WORK REQUIRED
Would you set down the data that follows, word for word, without any pictures?

Dataset entries
* * *

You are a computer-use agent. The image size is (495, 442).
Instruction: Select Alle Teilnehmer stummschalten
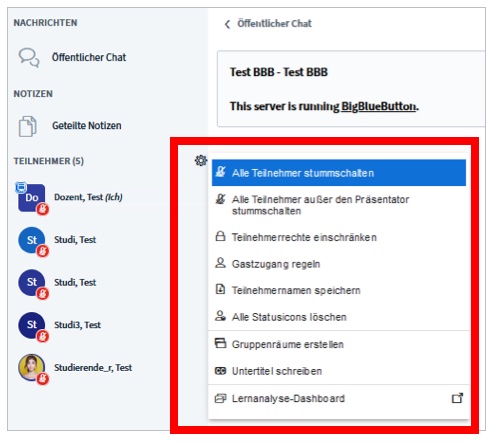pos(339,173)
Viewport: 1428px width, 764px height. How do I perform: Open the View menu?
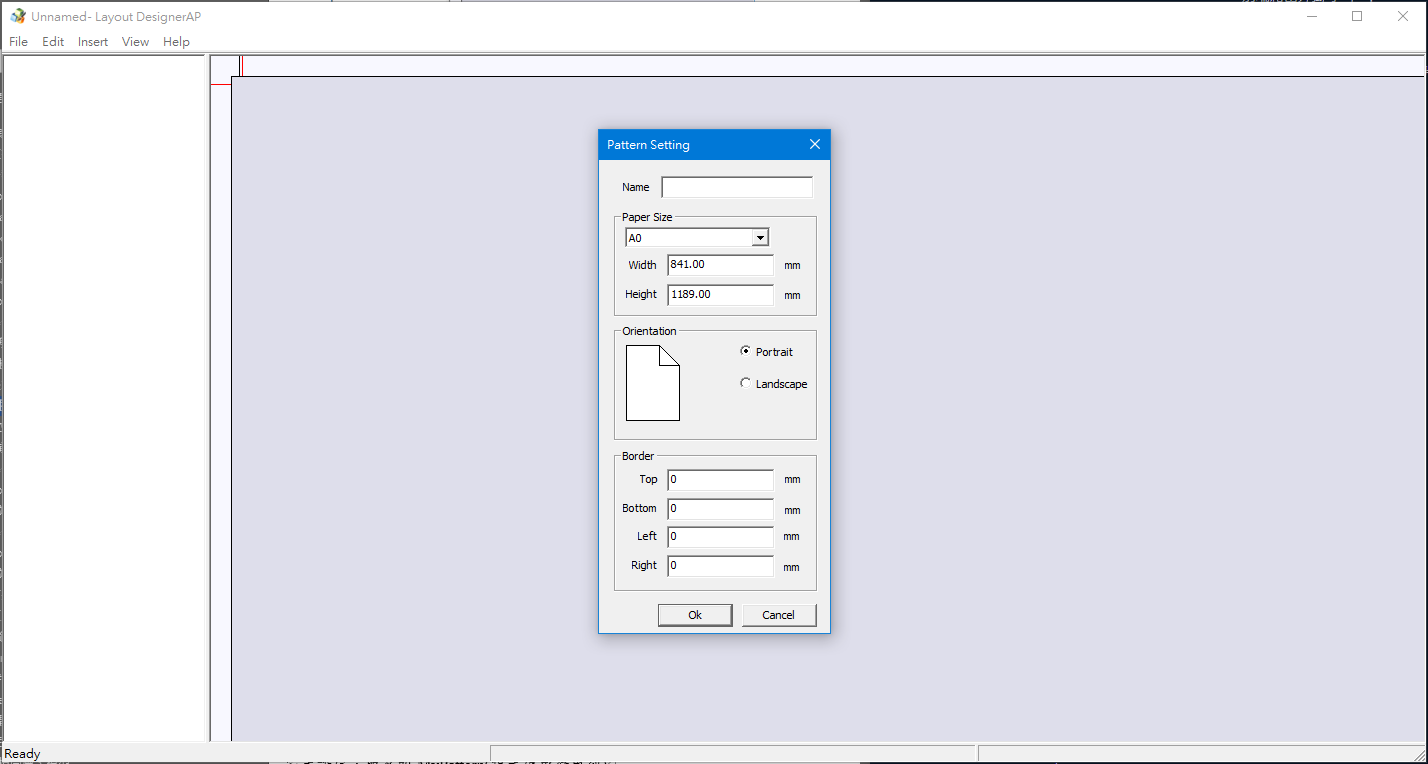[135, 42]
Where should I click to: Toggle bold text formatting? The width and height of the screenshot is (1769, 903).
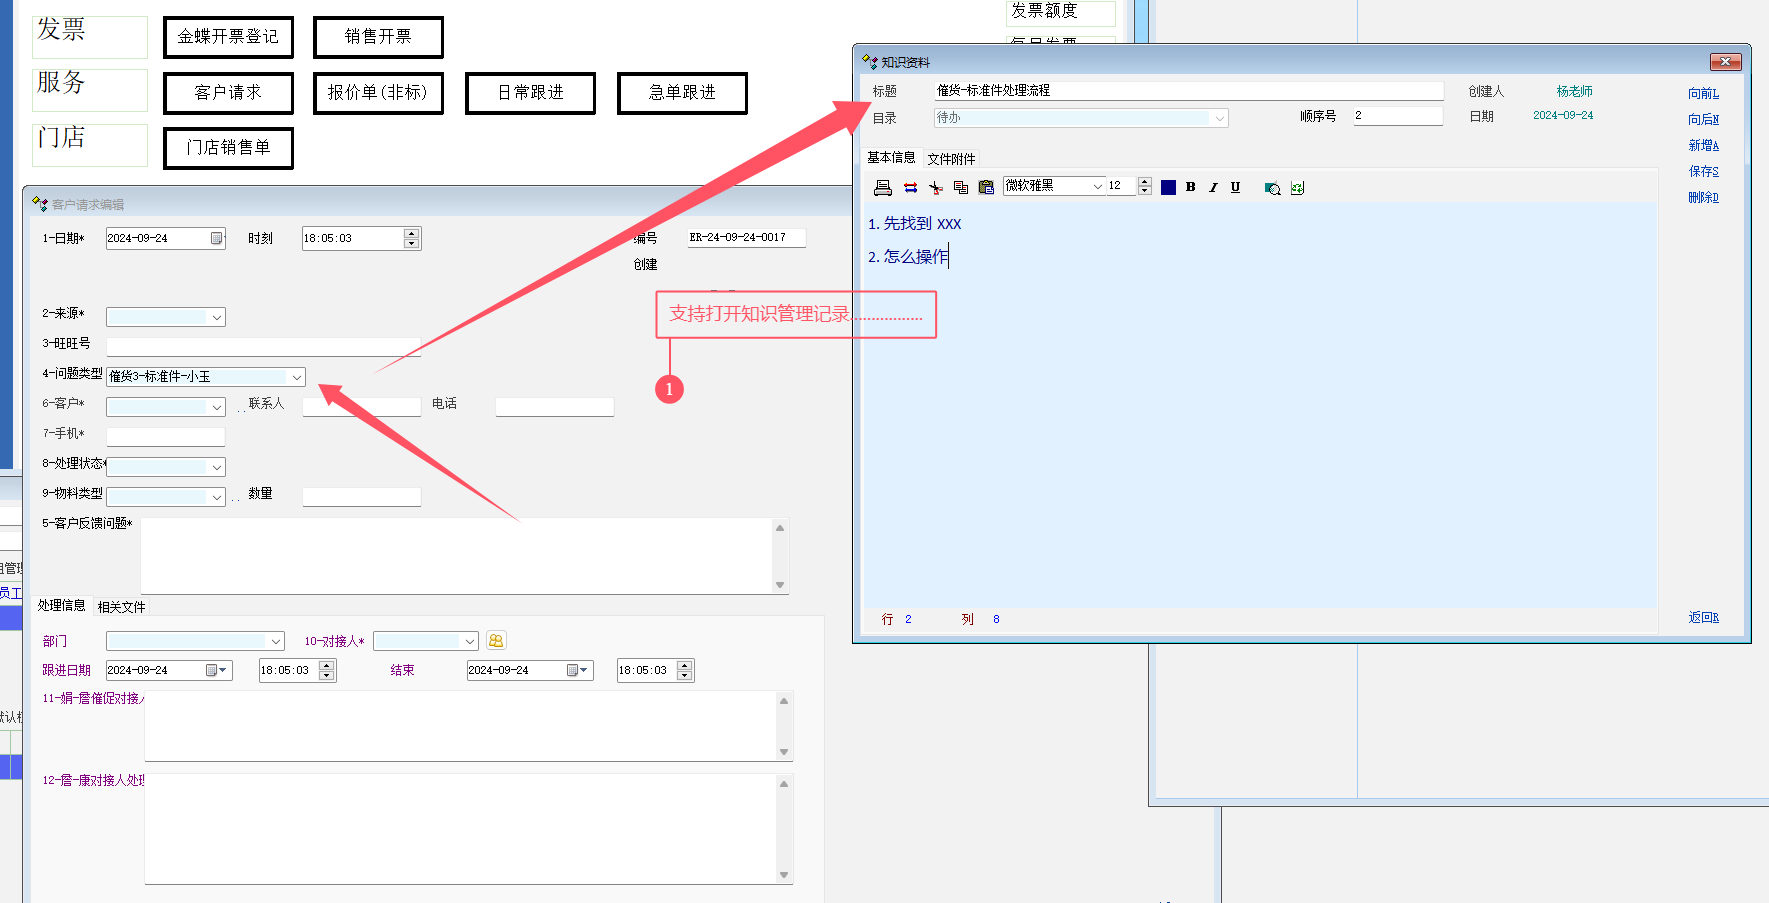(1190, 187)
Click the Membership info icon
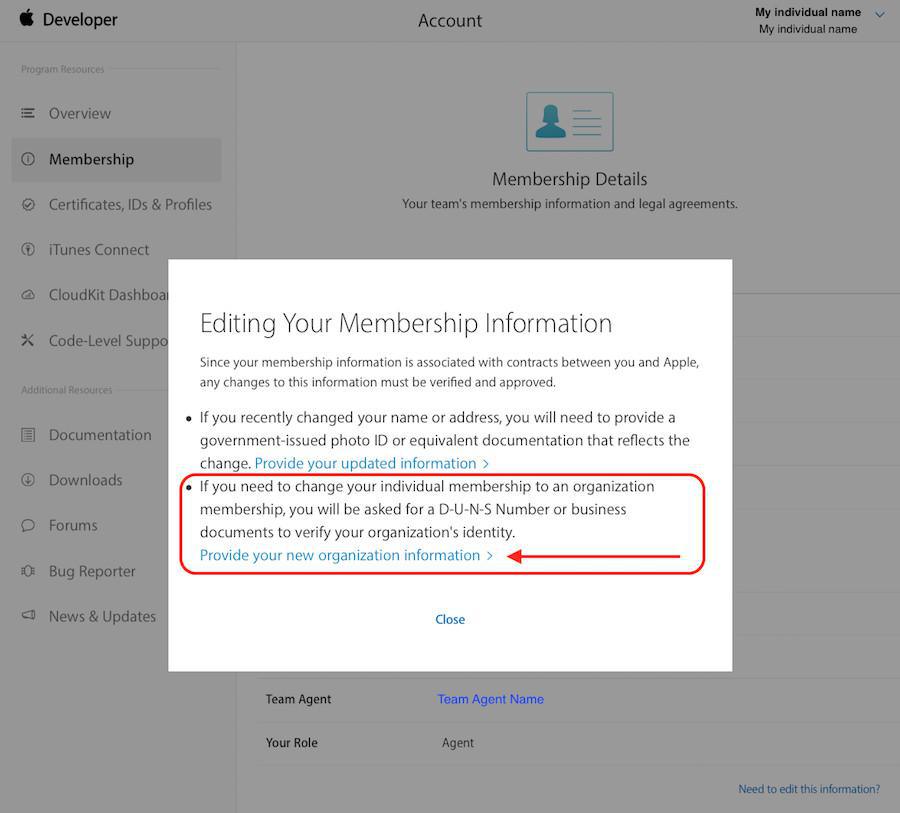Viewport: 900px width, 813px height. point(28,159)
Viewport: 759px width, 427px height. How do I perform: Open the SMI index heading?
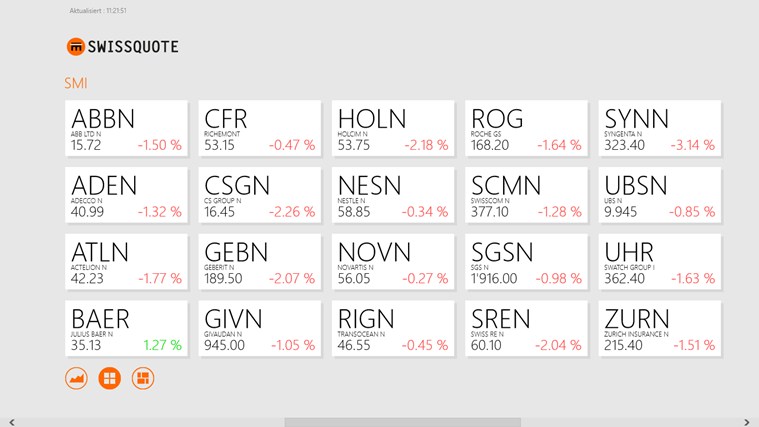75,83
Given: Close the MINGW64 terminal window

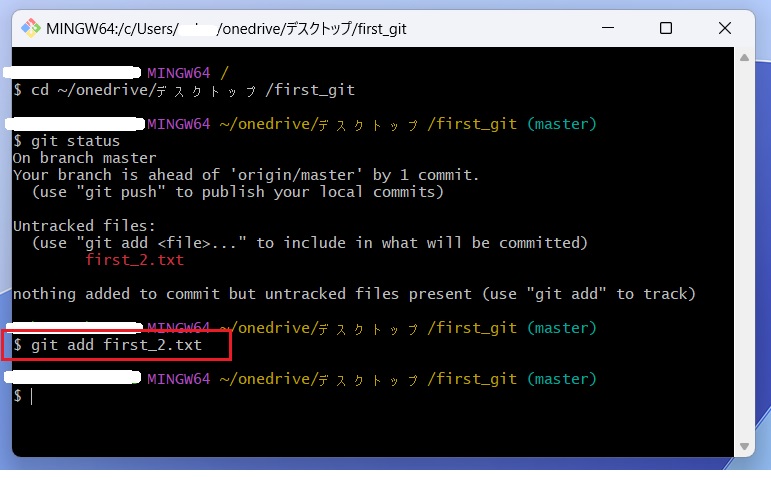Looking at the screenshot, I should [x=725, y=28].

* * *

ANSWER TO THE PROBLEM
You are a computer-use agent. The image size is (495, 442).
Instruction: Select Alle Teilnehmer stummschalten
pos(339,173)
Viewport: 1428px width, 764px height. How do I perform: Open the View menu?
[135, 42]
Where should I click to: Toggle bold text formatting? The width and height of the screenshot is (1769, 903).
(1190, 187)
Click the Membership info icon
Viewport: 900px width, 813px height. point(28,159)
Viewport: 759px width, 427px height. How do I perform: Open the SMI index heading?
75,83
Given: Close the MINGW64 terminal window

Looking at the screenshot, I should [x=725, y=28].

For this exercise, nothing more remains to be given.